(Records to process)
● ● ● ● ●
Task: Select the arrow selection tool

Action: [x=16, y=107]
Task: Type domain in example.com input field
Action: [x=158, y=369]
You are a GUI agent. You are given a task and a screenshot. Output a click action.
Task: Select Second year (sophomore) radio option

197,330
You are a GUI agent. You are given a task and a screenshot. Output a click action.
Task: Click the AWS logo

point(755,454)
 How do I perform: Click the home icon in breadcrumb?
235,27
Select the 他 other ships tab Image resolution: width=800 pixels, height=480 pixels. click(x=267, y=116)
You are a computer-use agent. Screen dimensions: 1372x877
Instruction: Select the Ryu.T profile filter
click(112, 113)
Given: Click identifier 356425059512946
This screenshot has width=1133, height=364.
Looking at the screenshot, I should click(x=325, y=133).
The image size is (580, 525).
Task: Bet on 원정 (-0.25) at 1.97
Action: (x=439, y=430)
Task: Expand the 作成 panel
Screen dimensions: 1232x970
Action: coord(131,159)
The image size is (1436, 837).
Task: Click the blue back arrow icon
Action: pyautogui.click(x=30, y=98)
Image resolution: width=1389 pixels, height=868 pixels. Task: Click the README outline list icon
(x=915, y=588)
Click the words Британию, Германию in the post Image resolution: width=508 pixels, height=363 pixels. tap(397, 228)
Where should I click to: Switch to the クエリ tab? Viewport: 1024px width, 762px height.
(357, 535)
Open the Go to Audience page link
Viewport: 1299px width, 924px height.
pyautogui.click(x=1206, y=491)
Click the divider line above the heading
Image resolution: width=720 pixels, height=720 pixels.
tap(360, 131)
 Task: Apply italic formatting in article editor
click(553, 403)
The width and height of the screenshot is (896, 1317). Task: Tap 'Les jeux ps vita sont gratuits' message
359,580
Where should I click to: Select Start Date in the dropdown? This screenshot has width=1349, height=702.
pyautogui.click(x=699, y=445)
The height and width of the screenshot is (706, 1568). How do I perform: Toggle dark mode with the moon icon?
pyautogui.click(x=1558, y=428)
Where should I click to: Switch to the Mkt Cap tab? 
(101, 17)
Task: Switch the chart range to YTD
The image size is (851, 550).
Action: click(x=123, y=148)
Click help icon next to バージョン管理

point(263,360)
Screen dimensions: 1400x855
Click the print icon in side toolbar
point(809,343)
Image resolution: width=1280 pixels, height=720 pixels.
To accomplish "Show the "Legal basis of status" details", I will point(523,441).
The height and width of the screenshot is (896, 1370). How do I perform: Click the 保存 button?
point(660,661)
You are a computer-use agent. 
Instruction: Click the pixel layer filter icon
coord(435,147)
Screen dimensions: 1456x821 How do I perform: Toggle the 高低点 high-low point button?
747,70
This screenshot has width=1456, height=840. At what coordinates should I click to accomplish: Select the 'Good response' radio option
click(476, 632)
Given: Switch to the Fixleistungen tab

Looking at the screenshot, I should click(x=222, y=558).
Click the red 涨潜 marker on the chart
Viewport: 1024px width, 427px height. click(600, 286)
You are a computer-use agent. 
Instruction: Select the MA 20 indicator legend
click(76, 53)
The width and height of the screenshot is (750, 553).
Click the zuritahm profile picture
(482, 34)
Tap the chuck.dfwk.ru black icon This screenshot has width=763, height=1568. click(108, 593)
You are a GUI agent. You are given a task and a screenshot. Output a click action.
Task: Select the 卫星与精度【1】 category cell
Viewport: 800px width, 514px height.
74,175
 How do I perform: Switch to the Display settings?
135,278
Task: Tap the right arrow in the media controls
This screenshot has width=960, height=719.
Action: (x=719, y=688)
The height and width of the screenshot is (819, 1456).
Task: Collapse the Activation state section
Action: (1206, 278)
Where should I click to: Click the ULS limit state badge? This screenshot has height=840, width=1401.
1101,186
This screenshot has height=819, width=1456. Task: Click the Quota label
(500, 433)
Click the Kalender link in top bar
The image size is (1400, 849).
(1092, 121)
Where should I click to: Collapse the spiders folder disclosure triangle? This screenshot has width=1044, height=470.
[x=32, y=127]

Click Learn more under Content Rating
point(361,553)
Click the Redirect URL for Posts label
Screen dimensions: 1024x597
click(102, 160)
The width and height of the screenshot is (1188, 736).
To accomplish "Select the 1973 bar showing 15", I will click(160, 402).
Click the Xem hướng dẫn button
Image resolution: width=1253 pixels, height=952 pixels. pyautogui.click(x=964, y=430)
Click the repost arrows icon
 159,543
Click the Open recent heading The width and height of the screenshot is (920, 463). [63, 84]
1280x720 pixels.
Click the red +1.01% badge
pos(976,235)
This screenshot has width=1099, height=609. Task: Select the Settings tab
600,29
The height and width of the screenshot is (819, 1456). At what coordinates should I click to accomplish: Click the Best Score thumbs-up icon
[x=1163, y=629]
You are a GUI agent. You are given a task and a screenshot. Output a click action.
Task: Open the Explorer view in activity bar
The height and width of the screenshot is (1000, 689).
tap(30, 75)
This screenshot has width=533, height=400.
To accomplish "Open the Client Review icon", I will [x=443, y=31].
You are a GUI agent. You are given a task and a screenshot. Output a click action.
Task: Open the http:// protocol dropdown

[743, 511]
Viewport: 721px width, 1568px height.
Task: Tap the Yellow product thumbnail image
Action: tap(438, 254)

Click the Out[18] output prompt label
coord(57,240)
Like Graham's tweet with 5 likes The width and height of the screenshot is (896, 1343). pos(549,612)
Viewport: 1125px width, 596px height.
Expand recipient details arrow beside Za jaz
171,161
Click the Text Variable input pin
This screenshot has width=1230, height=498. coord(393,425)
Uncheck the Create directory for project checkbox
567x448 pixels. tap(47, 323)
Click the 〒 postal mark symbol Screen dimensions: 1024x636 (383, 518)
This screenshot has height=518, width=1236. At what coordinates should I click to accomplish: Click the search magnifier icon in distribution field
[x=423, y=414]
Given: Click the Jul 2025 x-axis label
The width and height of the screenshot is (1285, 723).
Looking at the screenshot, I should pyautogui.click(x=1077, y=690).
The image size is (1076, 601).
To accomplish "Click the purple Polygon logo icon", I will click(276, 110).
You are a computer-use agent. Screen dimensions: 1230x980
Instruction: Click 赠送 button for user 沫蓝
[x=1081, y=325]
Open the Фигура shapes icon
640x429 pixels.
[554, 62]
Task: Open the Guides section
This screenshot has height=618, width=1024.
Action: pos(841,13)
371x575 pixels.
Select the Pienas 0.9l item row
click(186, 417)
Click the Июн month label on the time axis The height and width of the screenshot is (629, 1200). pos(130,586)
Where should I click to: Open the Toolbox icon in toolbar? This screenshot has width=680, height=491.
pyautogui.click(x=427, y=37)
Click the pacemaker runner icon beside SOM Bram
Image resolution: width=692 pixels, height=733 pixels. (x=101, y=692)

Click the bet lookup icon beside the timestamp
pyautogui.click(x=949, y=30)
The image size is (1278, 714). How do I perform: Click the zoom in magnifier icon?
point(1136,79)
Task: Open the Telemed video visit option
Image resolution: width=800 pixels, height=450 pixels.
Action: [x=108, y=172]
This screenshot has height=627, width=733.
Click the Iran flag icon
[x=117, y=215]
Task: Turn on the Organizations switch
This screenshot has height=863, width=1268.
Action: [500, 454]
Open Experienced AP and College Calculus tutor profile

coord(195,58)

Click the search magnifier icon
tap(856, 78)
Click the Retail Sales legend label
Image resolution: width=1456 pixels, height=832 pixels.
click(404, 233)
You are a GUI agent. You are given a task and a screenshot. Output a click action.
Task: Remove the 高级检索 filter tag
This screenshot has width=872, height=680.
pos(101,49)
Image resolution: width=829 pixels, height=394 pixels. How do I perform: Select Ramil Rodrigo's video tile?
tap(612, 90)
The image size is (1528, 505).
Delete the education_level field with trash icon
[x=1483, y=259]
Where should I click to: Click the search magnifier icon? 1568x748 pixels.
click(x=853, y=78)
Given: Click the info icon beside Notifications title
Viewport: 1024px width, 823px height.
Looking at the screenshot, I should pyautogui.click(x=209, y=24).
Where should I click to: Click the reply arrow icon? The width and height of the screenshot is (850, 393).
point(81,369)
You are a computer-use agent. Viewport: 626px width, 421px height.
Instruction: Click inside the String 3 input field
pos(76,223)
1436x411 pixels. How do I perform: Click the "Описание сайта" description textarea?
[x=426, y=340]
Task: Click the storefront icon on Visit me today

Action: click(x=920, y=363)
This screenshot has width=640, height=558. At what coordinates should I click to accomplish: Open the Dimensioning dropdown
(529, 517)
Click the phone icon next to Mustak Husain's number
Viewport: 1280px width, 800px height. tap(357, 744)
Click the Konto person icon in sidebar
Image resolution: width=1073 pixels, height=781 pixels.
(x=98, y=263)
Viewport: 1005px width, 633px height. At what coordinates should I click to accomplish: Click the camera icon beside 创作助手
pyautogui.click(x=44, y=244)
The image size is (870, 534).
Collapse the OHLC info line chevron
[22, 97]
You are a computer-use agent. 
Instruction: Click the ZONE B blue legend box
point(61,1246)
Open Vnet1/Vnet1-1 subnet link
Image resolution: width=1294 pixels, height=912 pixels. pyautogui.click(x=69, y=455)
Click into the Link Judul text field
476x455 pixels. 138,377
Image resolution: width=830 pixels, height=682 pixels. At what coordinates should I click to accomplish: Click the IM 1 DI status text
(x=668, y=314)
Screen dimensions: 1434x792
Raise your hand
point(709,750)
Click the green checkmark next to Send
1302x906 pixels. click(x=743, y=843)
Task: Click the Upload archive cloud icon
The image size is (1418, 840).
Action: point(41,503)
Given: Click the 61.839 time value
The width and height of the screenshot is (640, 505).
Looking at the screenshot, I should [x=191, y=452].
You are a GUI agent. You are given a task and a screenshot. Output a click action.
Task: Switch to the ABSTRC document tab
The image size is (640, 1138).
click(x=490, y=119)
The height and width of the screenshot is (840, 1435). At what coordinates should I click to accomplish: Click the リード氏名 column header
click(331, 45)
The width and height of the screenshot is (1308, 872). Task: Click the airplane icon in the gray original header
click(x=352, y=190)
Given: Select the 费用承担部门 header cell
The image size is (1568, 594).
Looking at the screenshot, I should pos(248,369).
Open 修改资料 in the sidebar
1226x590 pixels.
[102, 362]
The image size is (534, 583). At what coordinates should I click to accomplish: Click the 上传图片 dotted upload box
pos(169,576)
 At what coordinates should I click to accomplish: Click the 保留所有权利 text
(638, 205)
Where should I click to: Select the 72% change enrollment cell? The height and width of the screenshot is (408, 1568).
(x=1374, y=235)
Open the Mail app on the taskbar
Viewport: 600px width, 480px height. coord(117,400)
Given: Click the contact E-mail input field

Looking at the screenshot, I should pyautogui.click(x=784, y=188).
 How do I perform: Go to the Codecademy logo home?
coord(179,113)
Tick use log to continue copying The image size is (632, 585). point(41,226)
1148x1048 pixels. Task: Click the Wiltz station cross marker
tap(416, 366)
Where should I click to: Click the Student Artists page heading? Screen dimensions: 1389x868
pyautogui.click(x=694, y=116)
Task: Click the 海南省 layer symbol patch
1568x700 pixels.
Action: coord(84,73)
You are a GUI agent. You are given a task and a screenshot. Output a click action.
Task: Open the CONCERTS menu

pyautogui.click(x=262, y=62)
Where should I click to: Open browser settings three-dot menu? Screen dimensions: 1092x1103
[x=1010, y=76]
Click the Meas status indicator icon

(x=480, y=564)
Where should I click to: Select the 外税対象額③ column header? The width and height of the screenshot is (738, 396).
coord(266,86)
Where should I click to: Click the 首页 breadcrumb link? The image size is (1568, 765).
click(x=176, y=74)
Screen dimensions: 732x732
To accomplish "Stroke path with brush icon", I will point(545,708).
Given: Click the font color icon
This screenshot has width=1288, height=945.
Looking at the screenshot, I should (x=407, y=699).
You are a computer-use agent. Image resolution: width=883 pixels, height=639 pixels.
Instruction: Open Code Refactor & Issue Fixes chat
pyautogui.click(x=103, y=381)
● ● ● ● ●
(Work to do) Please repeat the material starting at the line with "Where should I click to: Click the ULS" and ending at the line with "click(102, 160)", swapping "label" for "tag" and leaving everything else unchanged.

(Expected output)
Where should I click to: Click the ULS limit state badge? This screenshot has height=840, width=1401.
1101,186
This screenshot has height=819, width=1456. Task: Click the Quota tag
(500, 433)
Click the Kalender link in top bar
The image size is (1400, 849).
(1092, 121)
Where should I click to: Collapse the spiders folder disclosure triangle? This screenshot has width=1044, height=470.
[x=32, y=127]

Click Learn more under Content Rating
point(361,553)
Click the Redirect URL for Posts tag
Screen dimensions: 1024x597
click(102, 160)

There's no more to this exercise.